Metadata-Version: 2.3
Name: picovdb
Version: 0.1.1
Summary: 
Author: Wensheng Wang
Author-email: wenshengwang@gmail.com
Requires-Python: >=3.10,<4.0
Classifier: Programming Language :: Python :: 3
Classifier: Programming Language :: Python :: 3.10
Classifier: Programming Language :: Python :: 3.11
Classifier: Programming Language :: Python :: 3.12
Classifier: Programming Language :: Python :: 3.13
Requires-Dist: numpy
Description-Content-Type: text/markdown

# picovdb
-----

An extremely fast, ultra-lightweight local vector database in Python.

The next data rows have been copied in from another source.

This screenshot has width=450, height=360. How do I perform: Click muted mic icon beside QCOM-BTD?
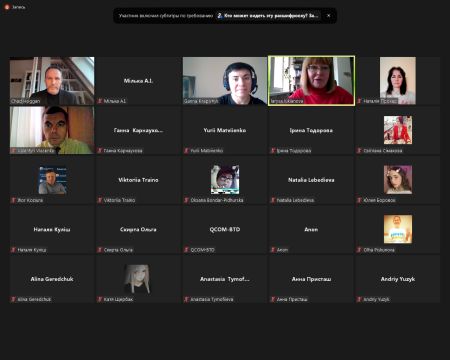click(x=186, y=250)
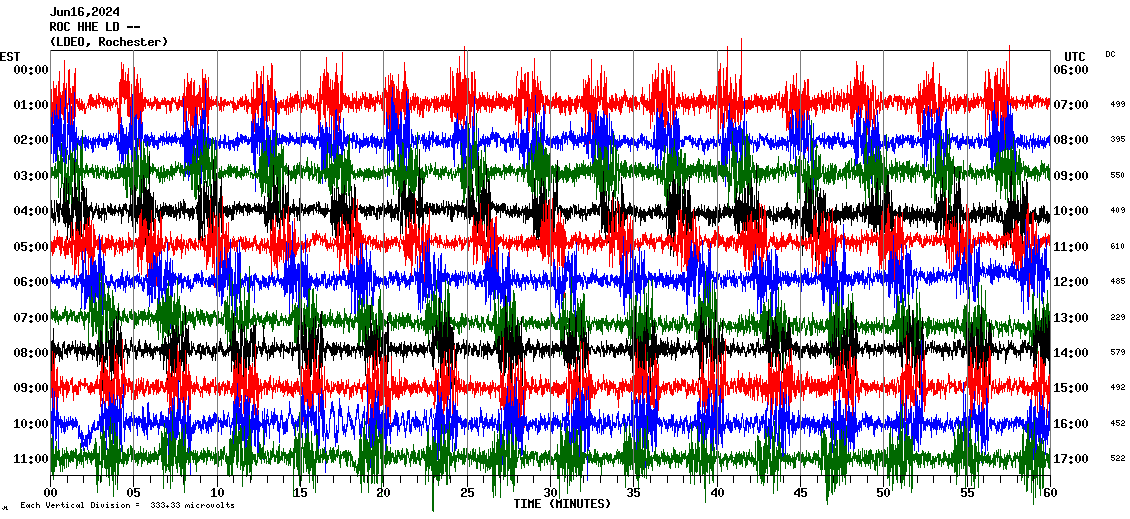Click the EST time zone header
Screen dimensions: 1130x519
(x=10, y=56)
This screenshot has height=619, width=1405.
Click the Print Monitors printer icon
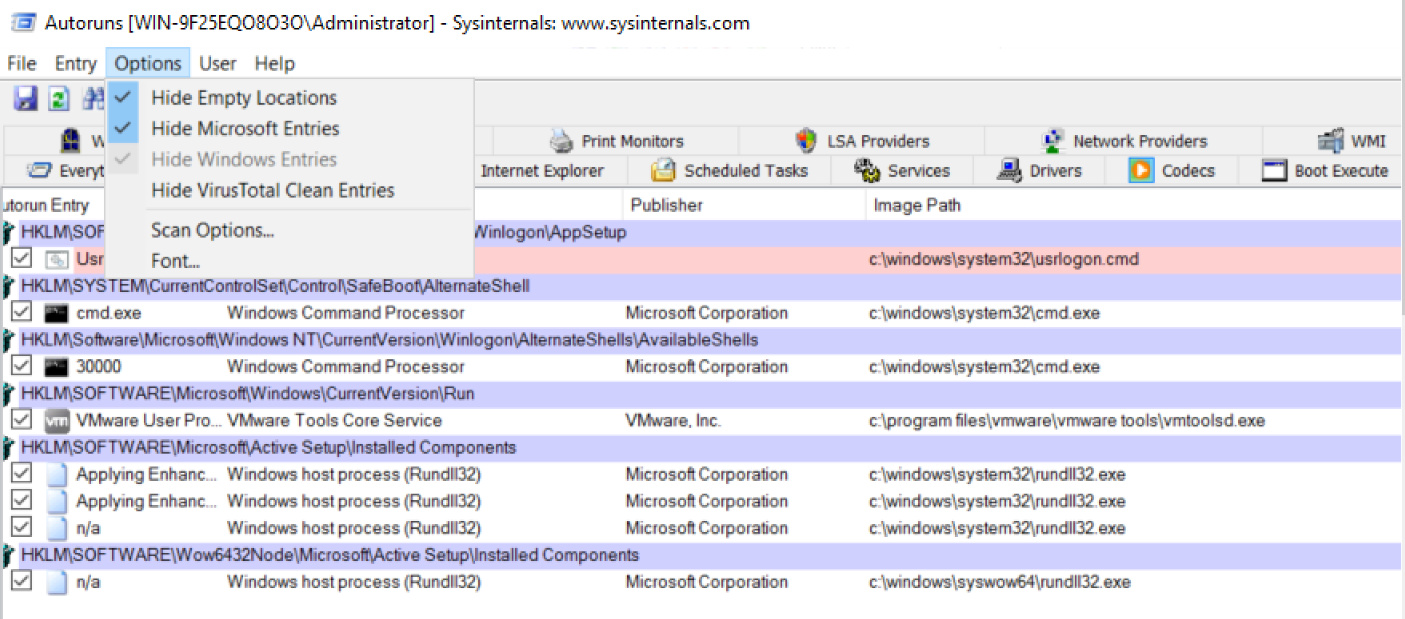[562, 141]
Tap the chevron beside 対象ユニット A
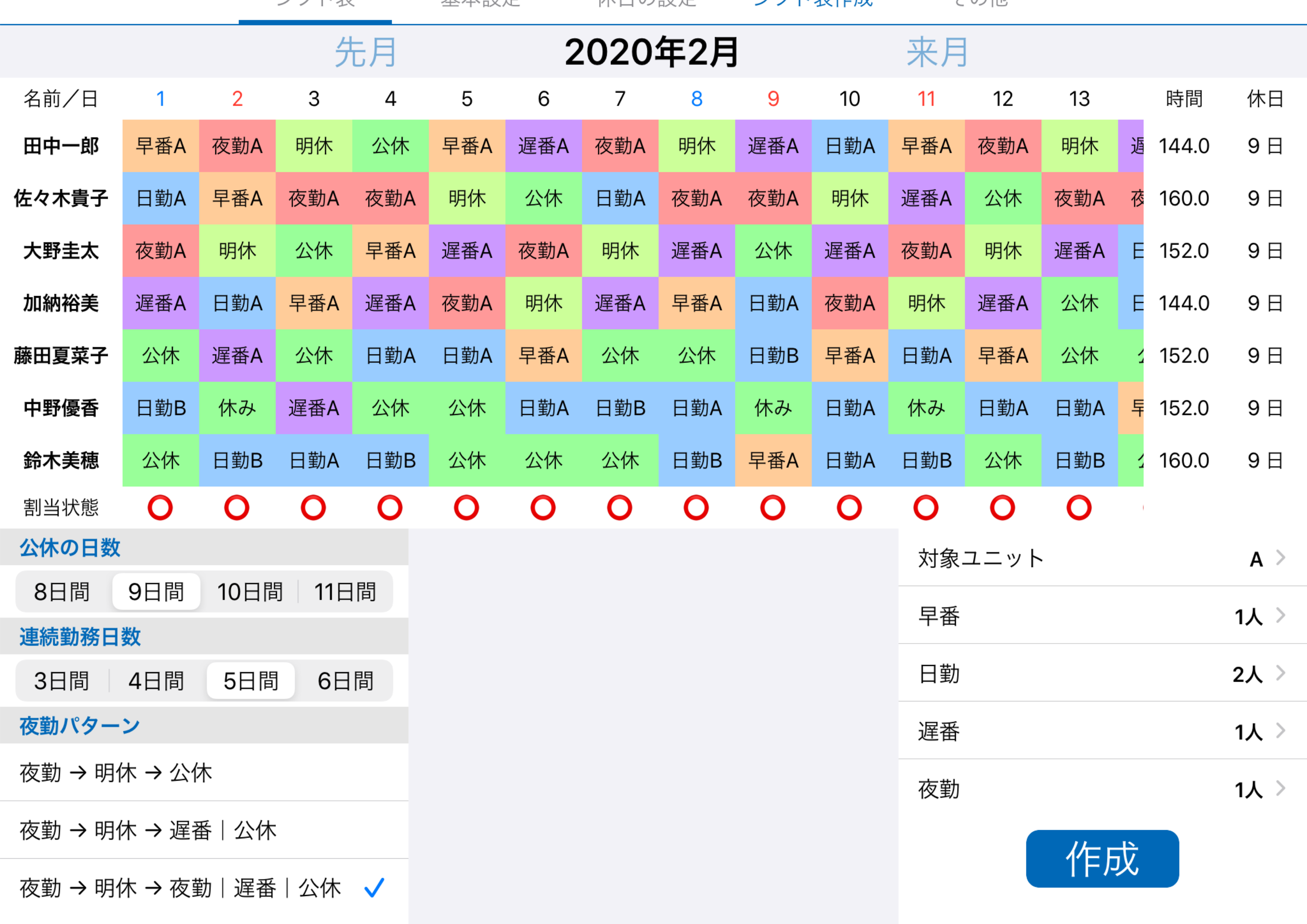Screen dimensions: 1307x924 tap(1280, 557)
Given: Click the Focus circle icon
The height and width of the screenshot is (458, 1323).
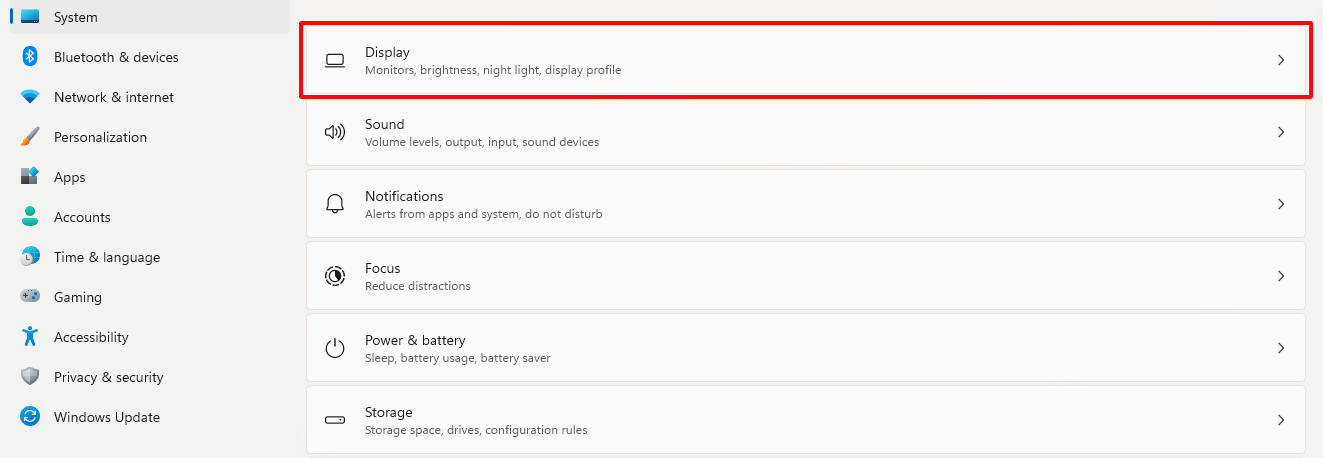Looking at the screenshot, I should click(335, 276).
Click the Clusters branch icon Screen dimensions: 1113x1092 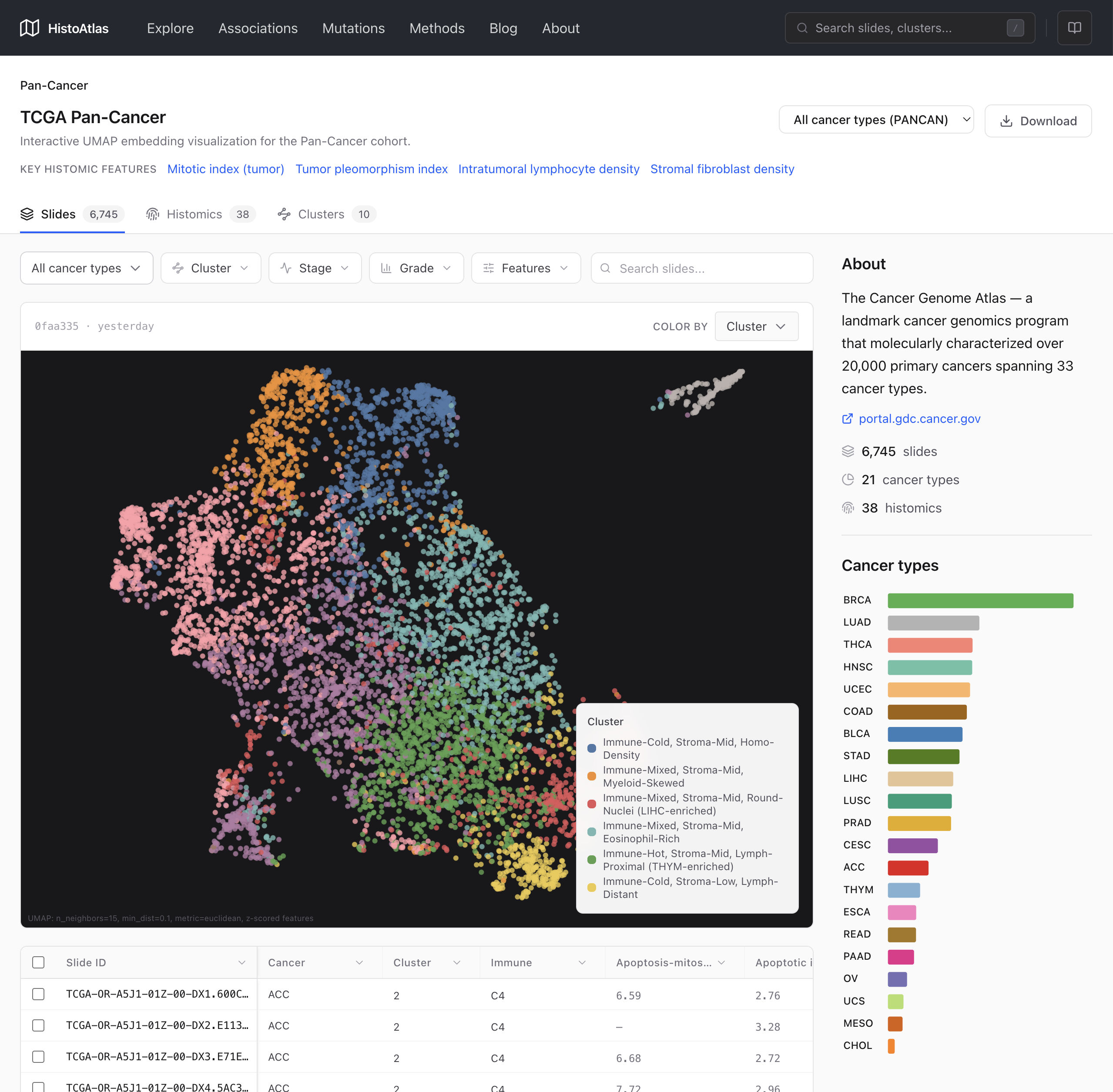285,214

**"extremely fast"**: sub-millisecond query

**"ultra-lighweight"**: One file with Numpy and one optional dependency `faiss-cpu`.

## Install

```shell
pip install picovdb
```

## Usage

**Create a db:**

(Use SentenceTransformer embedding as example)
```python
from sentence_transformers import SentenceTransformer
from picovdb import PicoVectorDB

CHUNK_SIZE = 256
model = SentenceTransformer('all-MiniLM-L6-v2')
dim = model.get_sentence_embedding_dimension()

with open('A_Christmas_Carol.txt', encoding='UTF8') as f:
    content = f.read()
    num_chunks = len(content) // CHUNK_SIZE + 1
    chunks = [content[i * CHUNK_SIZE: (i + 1) * CHUNK_SIZE] for i in range(num_chunks)]
    embeddings = model.encode(chunks)
    data = [
        {
            "_vector_": embeddings[i],
            "_id_": i,
            "content": chunks[i],
        }
        for i in range(num_chunks)
    ]
    db = PicoVectorDB(embedding_dim=dim, storage_file='_acc')
    db.upsert(data)
    db.save()
```

**Query**
```python
db = PicoVectorDB(embedding_dim=dim, storage_file='_acc')
txt = "Are there no prisons? Are there no workhouses?"
emb = model.encode(txt)
q = db.query(emb, top_k=3)
print('query results:', q)
```

## Benchmark

> Embedding Dim: 1024. 

Hardware: M3 MacBook Air

1. Pure Python:
   - Inserting `100,000` vectors took about `0.5`s
   - Doing 100 queries from `100,000` vectors took roughly `0.6`s (`0.006`s per quiry).

2. With FAISS(cpu):
   - Inserting `100,000` vectors took `110`s
   - Doing 100 queries from `100,000` vectors took `0.05`s (`0.0005`s or `0.5 millisecond` per quiry).
   - Doing 1000 queries from `100,000` vectors in batch mode took `0.2`s (`0.0002`s or `0.2 millisecond` per quiry).

Hardware: PC with CPU Core i7-12700k and old-gen M2 Nvme SSD

1. Pure Python:
   - Inserting `100,000` vectors took about `0.7`s
   - Doing 100 queries from `100,000` vectors took roughly `1.3`s (`0.013`s per quiry).

2. With FAISS(cpu):
   - Inserting `100,000` vectors took `50`s
   - Doing 100 queries from `100,000` vectors took `0.05`s (`0.0005`s or `0.5 millisecond` per quiry).
   - Doing 1000 queries from `100,000` vectors in batch mode took `0.3`s (`0.0003`s or `0.3 millisecond` per quiry).